« Scattered Clouds » ne cherche pas à illustrer un film imaginaire : Gianfranco Malorgio compose au contraire la mémoire émotionnelle d’un cinéma qui n’existe pas encore, quelque part entre le vertige cosmique des années 80 et nos ruines contemporaines.
Ce qui me séduit immédiatement dans « Scattered Clouds », c’est sa manière de ne pas courir après l’image tout en la suscitant sans cesse. Beaucoup de compositions pensées pour la synchronisation tombent dans un piège assez triste : elles deviennent des musiques d’usage, des décors bien fabriqués, des matières interchangeables destinées à soutenir autre chose qu’elles-mêmes. Ici, c’est tout l’inverse. Gianfranco Malorgio écrit une pièce qui semble déjà dialoguer avec un film possible, oui, mais qui possède surtout sa propre gravité narrative. « Scattered Clouds » ne sonne pas comme un fond sonore. Il sonne comme une hypothèse d’univers.
Le plus beau est sans doute dans cette filiation revendiquée avec la science-fiction des années 80. Non pas la science-fiction réduite à ses néons nostalgiques ou à sa simple iconographie rétro, mais celle qui savait faire du futur un espace émotionnel. Un futur traversé par la solitude, l’élan, la contemplation, parfois même par une forme de spiritualité discrète. C’est exactement ce que Malorgio semble retrouver ici : une écriture qui regarde au loin sans perdre la main humaine qui la guide. On sent le compositeur fasciné non par la technologie en elle-même, mais par ce qu’elle provoque dans l’âme lorsqu’elle croise l’inconnu.
Et cette âme, justement, vient de loin. Ce n’est pas rien de savoir que derrière cette pièce se trouve un musicien passé par la guitare classique, par le gypsy jazz, par Django Reinhardt, par les scènes romaines, les festivals, les bandes originales italiennes, les collaborations avec Dario Pinelli, Dorado Schmitt ou Tim Kliphuis. On entend chez Gianfranco Malorgio une discipline harmonique, une culture de la nuance, une manière de laisser les thèmes respirer qui ne doivent rien au simple effet de style. Même quand il se tourne vers des compositions destinées au sync et à un imaginaire plus cinématographique, il garde quelque chose de l’artisan exigeant, du musicien qui sait qu’un motif doit vivre, pas seulement fonctionner.
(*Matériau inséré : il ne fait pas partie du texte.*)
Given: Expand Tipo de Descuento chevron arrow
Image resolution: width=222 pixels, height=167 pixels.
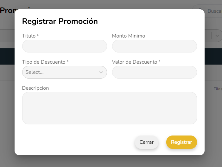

« Scattered Clouds » me donne l’impression d’un travelling lent au-dessus d’un monde à moitié perdu. Des masses en mouvement, des lignes d’horizon, une inquiétude douce. Le titre est très juste : les nuages ne sont pas compacts, ils sont disséminés, fragmentés, comme des souvenirs ou des signaux dans un ciel encore lisible. Et dans cette dispersion, la musique trouve sa logique. Elle avance sans brutalité, mais elle n’est jamais décorative. Elle installe une tension légère, presque philosophique, une sensation d’attente.
Je suis toujours touché par les compositeurs qui comprennent que l’atmosphère n’est pas un brouillard, mais une écriture. Malorgio fait partie de ceux-là. Il ne plaque pas de “cinématique” sur ses morceaux ; il pense en cinéma, en espace, en respiration. C’est sans doute pour cela que « Scattered Clouds » possède ce pouvoir rare : faire naître des images sans les imposer, ouvrir des scènes sans les verrouiller.
Au fond, cette pièce parle peut-être autant du passé que du futur. Elle regarde les années 80 comme on regarde un ancien rêve technologique, avec tendresse mais sans naïveté. Elle en garde la mélancolie aventureuse, le goût des grands espaces intérieurs, cette croyance étrange qu’un synthé, une nappe, une progression harmonique pouvaient encore contenir une promesse métaphysique.
Gianfranco Malorgio signe ici une œuvre qui ne se contente pas d’être “adaptable” à un film. Elle donne envie qu’un film soit enfin à sa hauteur. Et c’est, au fond, le plus beau compliment qu’on puisse faire à une musique de cette nature.